The Guardian has published two critical letters from readers about gay camp comedians, in response to columnist Owen Jones’s article on Alan Carr’s advert for animal charity PETA.
Jones said: “Carr’s defiant response forced me to examine prejudices I share with all too many other gay men.”
He added: “Gay men have a big problem with camp. Gay dating websites abound with profiles specifying ‘straight-acting men only’. Despite the widespread myth that campness is affected – that it’s all for show – most gay men think camp is deeply unsexy.
“Graham Norton – another screamingly camp comedian – has said that campness is ‘a much harder thing to accept than being gay’, because it ‘comes with judgment all round’.
“This anti-camp hostility partly comes from a desire to conform to traditional gender roles, which gay men have already subverted whether they want to or not. But Carr has a point: some anti-camp bashing is driven by the homophobia of gay men.”
In the letters section of its website, The Guardian published two critical responses from readers under the title, “Damage done by high-camp comedians”.
John Inman and Larry Grayson, two of the most prolific high-camp comics of the 1970s and 1980s, were condemned as “grotesque pantomimic creatures”, whilst Alan Carr was branded as playing to a “tired, lazy stereotype”, making it harder for gay people to be “treated with respect”.
Alan Clark, of London, wrote: “In his perceptive analysis of gay men’s attitudes to camp Owen Jones suggests that an aversion to it is a form of self-loathing.
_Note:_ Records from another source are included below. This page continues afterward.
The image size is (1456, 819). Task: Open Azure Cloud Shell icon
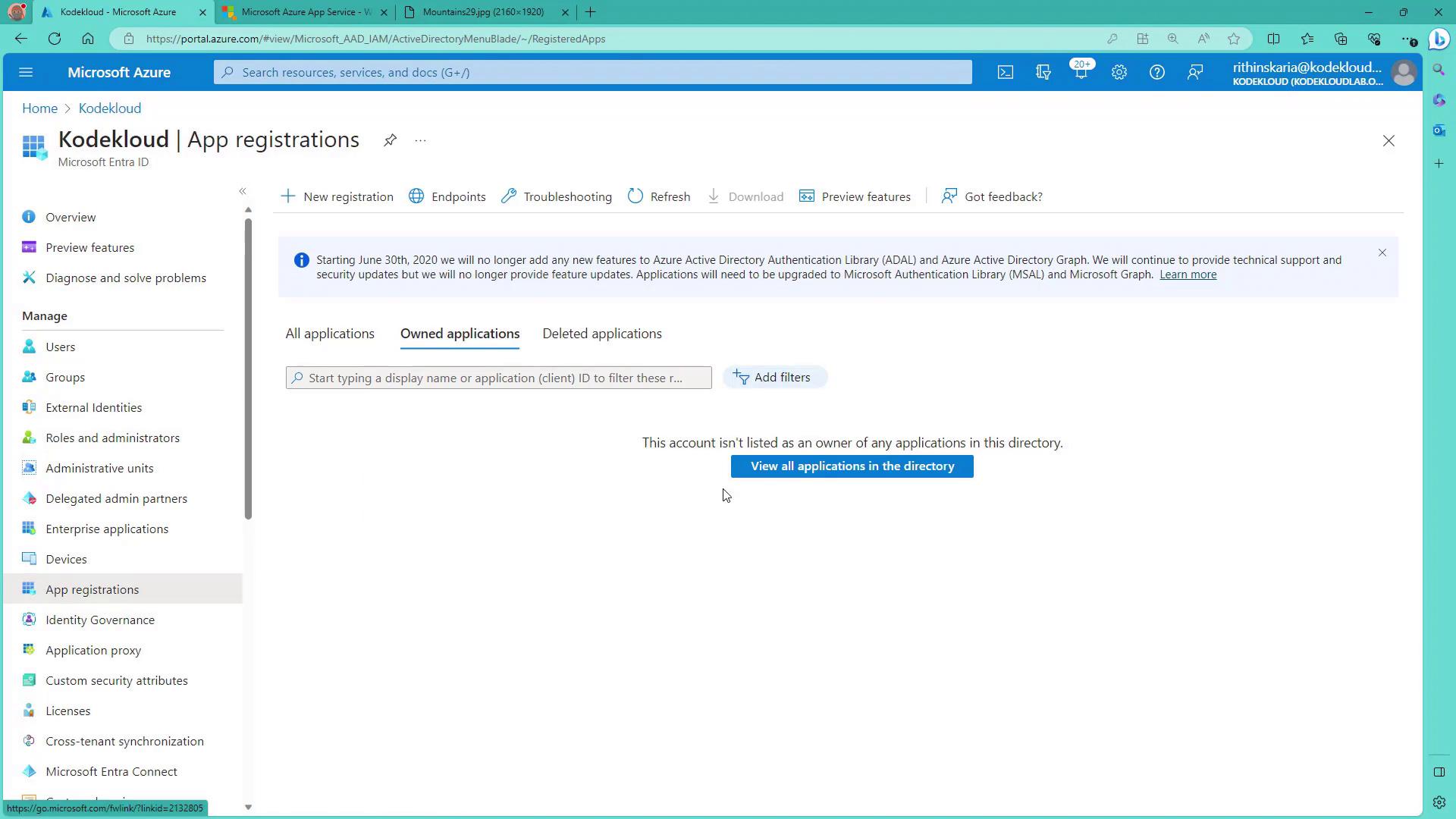tap(1005, 72)
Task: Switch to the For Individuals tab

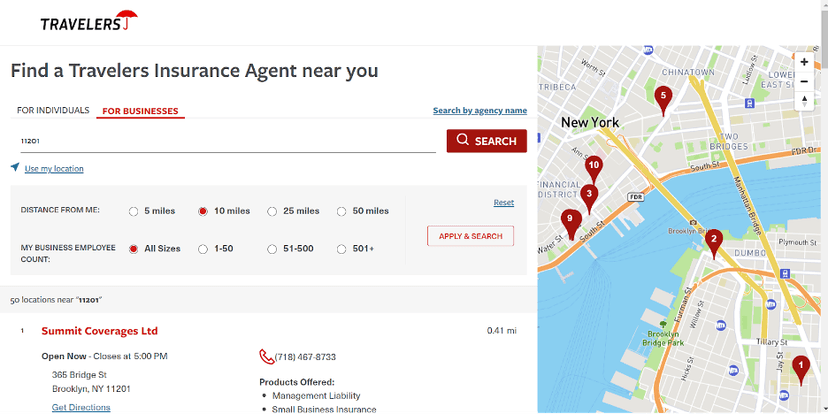Action: pyautogui.click(x=53, y=111)
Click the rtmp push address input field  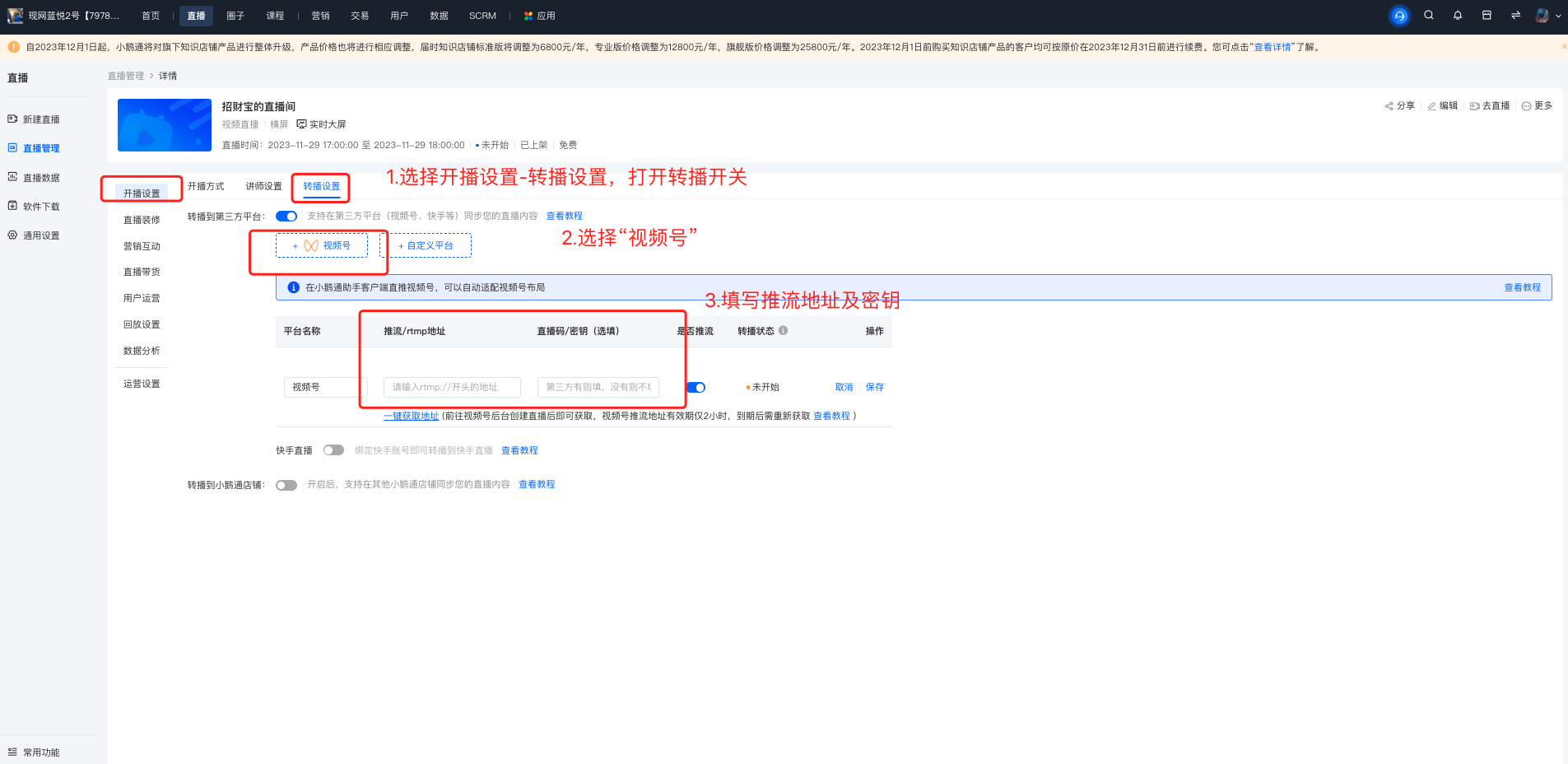coord(452,387)
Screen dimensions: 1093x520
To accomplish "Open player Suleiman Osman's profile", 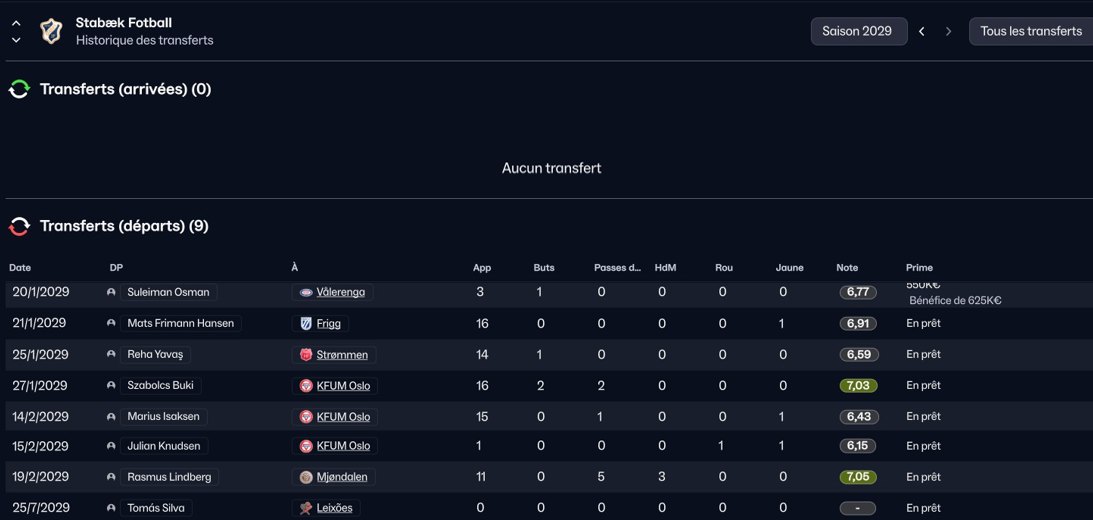I will click(168, 293).
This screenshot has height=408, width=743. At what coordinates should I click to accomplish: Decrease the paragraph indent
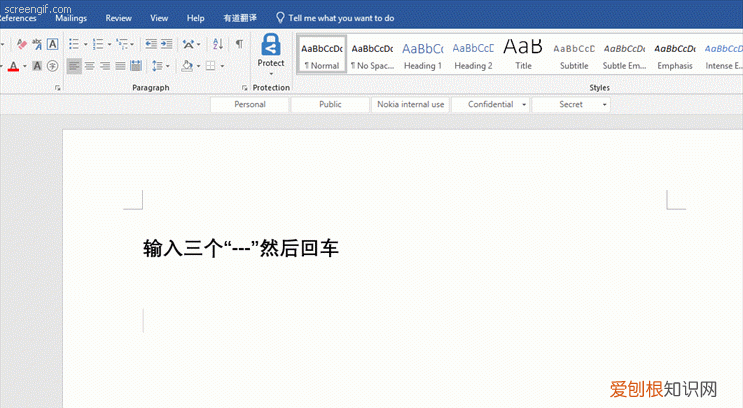tap(151, 44)
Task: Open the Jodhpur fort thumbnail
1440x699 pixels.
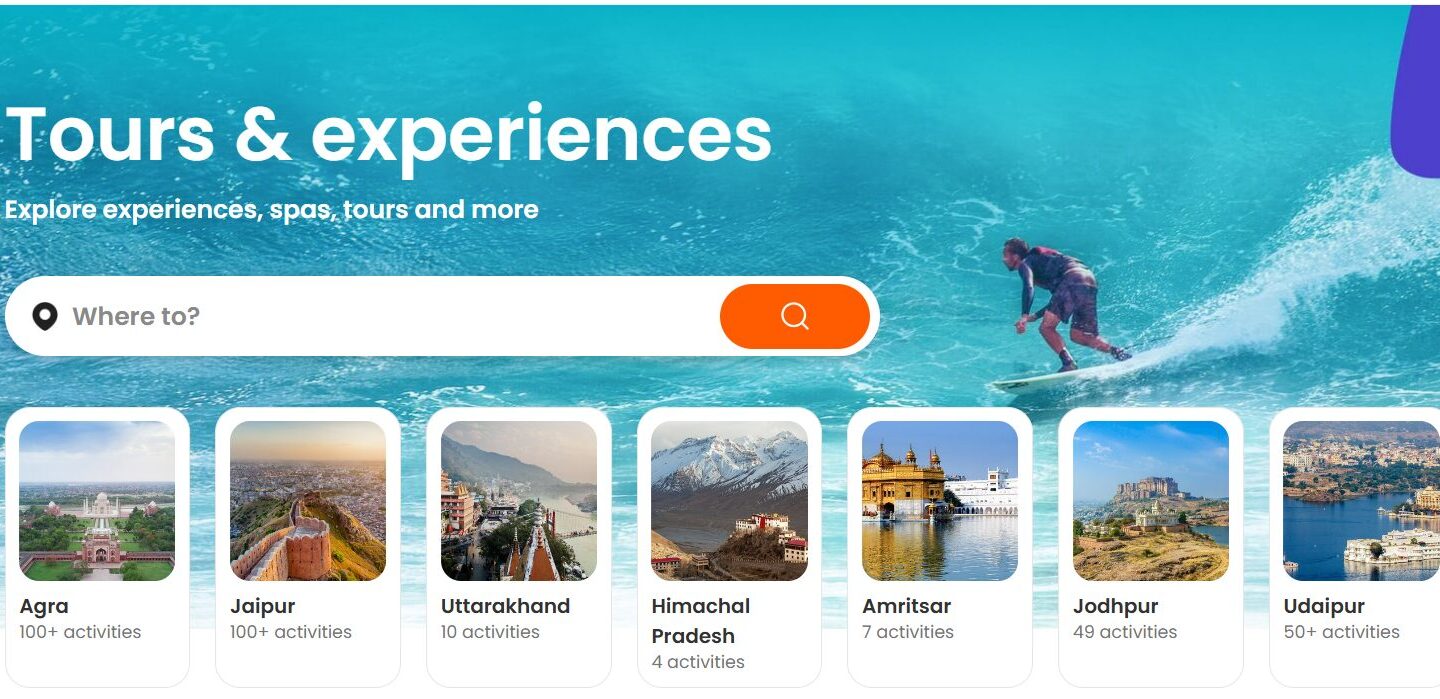Action: click(1151, 501)
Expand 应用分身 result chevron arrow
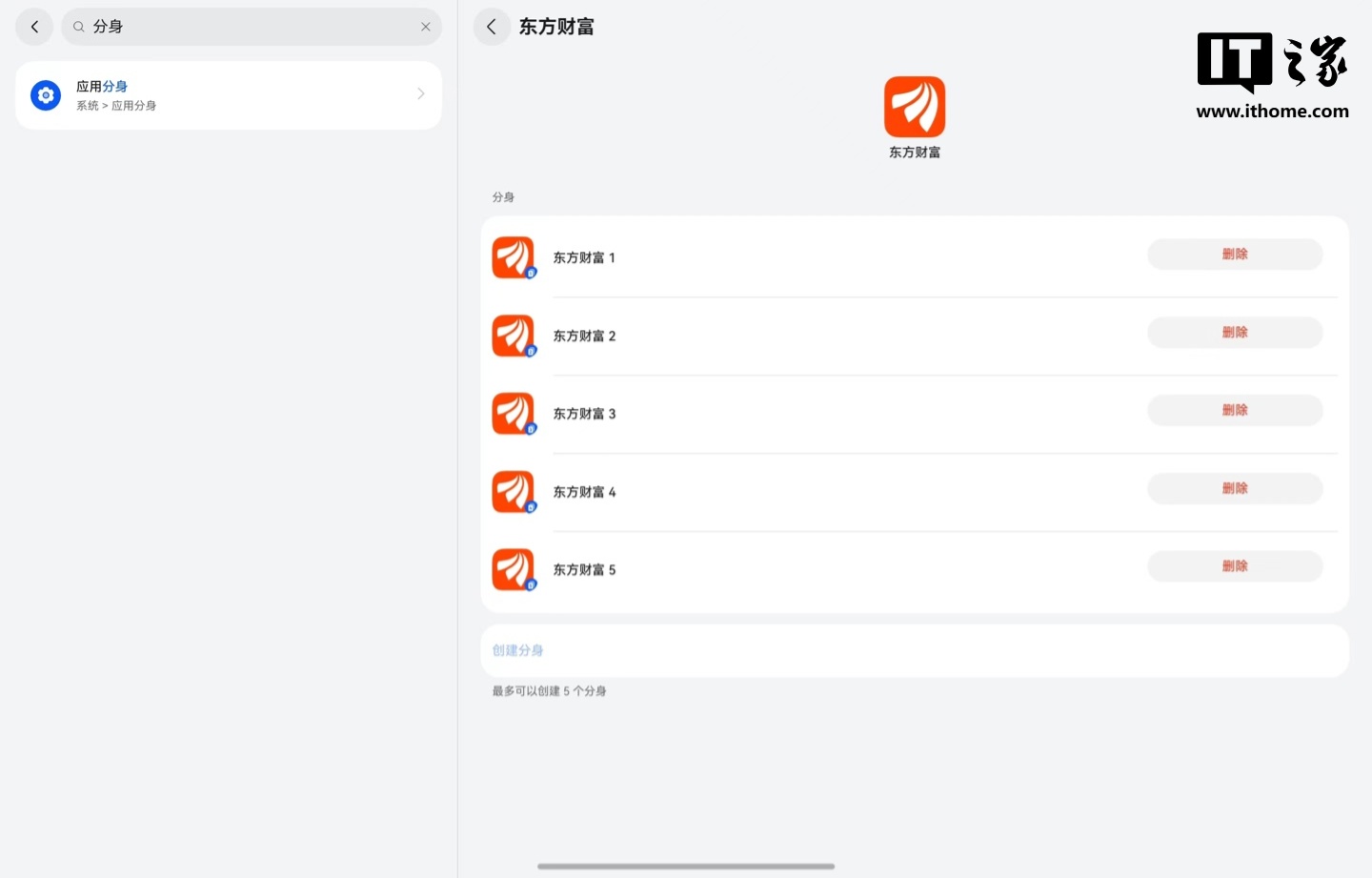The image size is (1372, 878). coord(420,93)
But for many of us struggling to come out in the 1970s and 80s, it was camp itself which represented self-hatred.
“Comedians such as John Inman and Larry Grayson personified everything that I did not want to be.
“They were almost a third sex: grotesque pantomimic creatures, willingly collusive in the mocking laughter of the TV audience.
“My generation of activists wanted to show people that we weren’t all hairdressers or ballet dancers, just ordinary blokes who worked in factories and offices and drove trains and buses.
“Times have thankfully changed, and many of these high-camp relics can now seem almost endearing, but they did huge damage to many young gay people trying to find an image of themselves they could respect.
“That these young people nevertheless succeeded in doing so, openly and proudly, laid the foundation for the more tolerant society that this gay generation takes for granted.
“I truly admire Alan Carr for being himself and not caring what people think when he dresses up as a fairy, but please forgive me if I still flinch a little.
“That’s not prejudice, lack of humour or self-loathing; it’s actually self-love.”
Matthew Handy, of Harrogate, wrote: “I dislike Alan Carr, not because I suffer from internalised homophobia but because I think he’s about as funny and relevant as The Black and White Minstrel Show.
“He plays to a tired, lazy stereotype that historically portrayed gay people as, literally, different and inhuman and made it so much harder for them to be treated with respect and as equals by their straight peers.
“This is why I had to wait until I was 44 to see the first gay weddings. Owen Jones won’t remember any of this. After all, he only had to wait until he was 29.”